* [What is being asked]:
Write the listing below out again exactly, though only as far as the line with "Task: Select the Positional", which is included.

★ ★ ★ ★ ★ ★ ★

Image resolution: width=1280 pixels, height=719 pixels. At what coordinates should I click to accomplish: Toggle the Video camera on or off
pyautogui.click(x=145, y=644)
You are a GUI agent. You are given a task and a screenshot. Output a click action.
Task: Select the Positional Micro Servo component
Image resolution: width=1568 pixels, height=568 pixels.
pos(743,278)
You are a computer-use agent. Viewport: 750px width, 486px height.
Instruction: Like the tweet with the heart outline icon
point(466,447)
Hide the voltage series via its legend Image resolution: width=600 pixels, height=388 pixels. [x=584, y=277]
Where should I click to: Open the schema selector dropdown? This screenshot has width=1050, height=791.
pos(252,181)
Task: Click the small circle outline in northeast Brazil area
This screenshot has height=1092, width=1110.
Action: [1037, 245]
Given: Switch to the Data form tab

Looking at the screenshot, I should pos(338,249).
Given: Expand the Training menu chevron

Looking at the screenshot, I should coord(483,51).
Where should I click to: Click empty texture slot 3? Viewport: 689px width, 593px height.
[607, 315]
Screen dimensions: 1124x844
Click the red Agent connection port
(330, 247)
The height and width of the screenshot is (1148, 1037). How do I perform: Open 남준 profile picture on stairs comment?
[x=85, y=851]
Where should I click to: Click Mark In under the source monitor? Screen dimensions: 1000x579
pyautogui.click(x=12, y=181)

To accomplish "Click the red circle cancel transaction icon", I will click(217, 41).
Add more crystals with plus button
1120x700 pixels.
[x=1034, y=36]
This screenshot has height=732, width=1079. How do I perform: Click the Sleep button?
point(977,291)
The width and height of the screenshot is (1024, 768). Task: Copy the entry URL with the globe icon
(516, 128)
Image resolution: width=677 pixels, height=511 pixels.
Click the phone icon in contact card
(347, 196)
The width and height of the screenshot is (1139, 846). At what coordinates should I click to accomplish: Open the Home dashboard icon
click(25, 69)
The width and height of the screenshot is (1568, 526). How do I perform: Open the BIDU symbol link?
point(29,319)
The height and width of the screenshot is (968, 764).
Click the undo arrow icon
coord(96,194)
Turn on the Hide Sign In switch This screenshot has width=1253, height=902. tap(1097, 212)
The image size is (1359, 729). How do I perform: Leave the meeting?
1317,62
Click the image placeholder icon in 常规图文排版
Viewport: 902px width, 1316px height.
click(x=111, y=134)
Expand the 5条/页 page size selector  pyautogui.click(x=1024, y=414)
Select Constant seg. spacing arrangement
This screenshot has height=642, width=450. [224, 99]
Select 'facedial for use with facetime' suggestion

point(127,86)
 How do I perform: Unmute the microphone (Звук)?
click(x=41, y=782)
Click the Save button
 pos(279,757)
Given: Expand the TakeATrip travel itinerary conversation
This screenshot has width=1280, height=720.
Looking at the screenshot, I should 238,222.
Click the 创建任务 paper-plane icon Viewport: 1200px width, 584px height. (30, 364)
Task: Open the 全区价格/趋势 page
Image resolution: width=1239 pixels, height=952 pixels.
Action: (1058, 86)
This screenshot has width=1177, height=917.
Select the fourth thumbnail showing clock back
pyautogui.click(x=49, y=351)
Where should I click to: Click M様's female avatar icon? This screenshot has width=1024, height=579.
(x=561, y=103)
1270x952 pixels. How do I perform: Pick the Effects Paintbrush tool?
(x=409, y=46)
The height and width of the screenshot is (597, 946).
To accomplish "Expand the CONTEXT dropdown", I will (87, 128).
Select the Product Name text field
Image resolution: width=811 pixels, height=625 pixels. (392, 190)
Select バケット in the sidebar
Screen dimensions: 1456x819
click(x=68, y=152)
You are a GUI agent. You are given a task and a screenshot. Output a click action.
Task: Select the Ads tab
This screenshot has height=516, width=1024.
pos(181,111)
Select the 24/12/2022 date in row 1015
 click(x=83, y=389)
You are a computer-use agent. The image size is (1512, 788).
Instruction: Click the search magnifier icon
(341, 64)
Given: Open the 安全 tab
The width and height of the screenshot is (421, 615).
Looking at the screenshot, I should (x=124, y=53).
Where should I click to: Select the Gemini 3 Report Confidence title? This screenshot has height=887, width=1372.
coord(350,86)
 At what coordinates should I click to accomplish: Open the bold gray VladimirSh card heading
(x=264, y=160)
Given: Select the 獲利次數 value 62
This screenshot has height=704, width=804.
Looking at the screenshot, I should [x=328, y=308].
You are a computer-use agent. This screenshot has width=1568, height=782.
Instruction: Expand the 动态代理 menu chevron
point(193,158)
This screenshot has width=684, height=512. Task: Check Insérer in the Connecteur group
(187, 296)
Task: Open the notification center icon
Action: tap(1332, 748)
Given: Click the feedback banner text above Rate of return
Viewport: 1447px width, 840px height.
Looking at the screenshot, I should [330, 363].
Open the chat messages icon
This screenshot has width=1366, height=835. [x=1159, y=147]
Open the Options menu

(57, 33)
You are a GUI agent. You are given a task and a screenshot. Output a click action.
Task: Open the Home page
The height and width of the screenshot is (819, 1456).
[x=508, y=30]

★ ★ ★ ★ ★ ★ ★

* [Answer box]:
Image resolution: width=1280 pixels, height=719 pixels. At what coordinates should I click to accomplish: Toggle the Video camera on or off
pyautogui.click(x=145, y=644)
You are a GUI agent. You are given a task and a screenshot. Output a click action.
Task: Select the Positional Micro Servo component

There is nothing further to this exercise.